* _Work order_
Nothing should be left out when you copy the entries below.

* _Input records_

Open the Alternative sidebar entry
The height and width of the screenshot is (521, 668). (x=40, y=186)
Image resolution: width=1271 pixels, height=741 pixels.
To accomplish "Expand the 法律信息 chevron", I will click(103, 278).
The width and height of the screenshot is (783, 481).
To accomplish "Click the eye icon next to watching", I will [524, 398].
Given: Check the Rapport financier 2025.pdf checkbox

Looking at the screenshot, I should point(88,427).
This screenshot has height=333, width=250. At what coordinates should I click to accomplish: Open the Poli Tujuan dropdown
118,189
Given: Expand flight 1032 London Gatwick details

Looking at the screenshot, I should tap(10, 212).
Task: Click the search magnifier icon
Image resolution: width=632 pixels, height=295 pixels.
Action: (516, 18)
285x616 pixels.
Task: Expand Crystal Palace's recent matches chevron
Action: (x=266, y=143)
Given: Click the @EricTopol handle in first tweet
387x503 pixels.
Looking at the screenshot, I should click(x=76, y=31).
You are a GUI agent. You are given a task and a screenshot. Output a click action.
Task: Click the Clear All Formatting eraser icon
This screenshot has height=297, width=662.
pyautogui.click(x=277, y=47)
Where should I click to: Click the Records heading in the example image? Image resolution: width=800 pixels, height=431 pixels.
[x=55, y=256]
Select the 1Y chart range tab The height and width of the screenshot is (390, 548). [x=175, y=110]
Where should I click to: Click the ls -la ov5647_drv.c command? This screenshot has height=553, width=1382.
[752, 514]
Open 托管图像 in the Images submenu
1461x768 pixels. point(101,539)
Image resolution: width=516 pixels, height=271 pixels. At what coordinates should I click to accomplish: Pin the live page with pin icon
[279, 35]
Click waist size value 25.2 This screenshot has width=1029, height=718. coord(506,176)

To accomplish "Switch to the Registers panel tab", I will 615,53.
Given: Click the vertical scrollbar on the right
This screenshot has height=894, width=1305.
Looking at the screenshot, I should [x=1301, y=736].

* _Output of the exercise_
Open the Alternative sidebar entry
The height and width of the screenshot is (521, 668). (x=40, y=186)
Image resolution: width=1271 pixels, height=741 pixels.
To accomplish "Expand the 法律信息 chevron", I will click(103, 278).
The width and height of the screenshot is (783, 481).
To accomplish "Click the eye icon next to watching", I will [524, 398].
Given: Check the Rapport financier 2025.pdf checkbox

Looking at the screenshot, I should point(88,427).
This screenshot has height=333, width=250. At what coordinates should I click to accomplish: Open the Poli Tujuan dropdown
118,189
Given: Expand flight 1032 London Gatwick details

Looking at the screenshot, I should tap(10, 212).
Task: Click the search magnifier icon
Image resolution: width=632 pixels, height=295 pixels.
Action: (516, 18)
285x616 pixels.
Task: Expand Crystal Palace's recent matches chevron
Action: (x=266, y=143)
Given: Click the @EricTopol handle in first tweet
387x503 pixels.
Looking at the screenshot, I should click(x=76, y=31).
You are a GUI agent. You are given a task and a screenshot. Output a click action.
Task: Click the Clear All Formatting eraser icon
This screenshot has height=297, width=662.
pyautogui.click(x=277, y=47)
Where should I click to: Click the Records heading in the example image? Image resolution: width=800 pixels, height=431 pixels.
[x=55, y=256]
Select the 1Y chart range tab The height and width of the screenshot is (390, 548). [x=175, y=110]
Where should I click to: Click the ls -la ov5647_drv.c command? This screenshot has height=553, width=1382.
[752, 514]
Open 托管图像 in the Images submenu
1461x768 pixels. point(101,539)
Image resolution: width=516 pixels, height=271 pixels. At what coordinates should I click to accomplish: Pin the live page with pin icon
[279, 35]
Click waist size value 25.2 This screenshot has width=1029, height=718. coord(506,176)

To accomplish "Switch to the Registers panel tab", I will 615,53.
Given: Click the vertical scrollbar on the right
This screenshot has height=894, width=1305.
Looking at the screenshot, I should [x=1301, y=736].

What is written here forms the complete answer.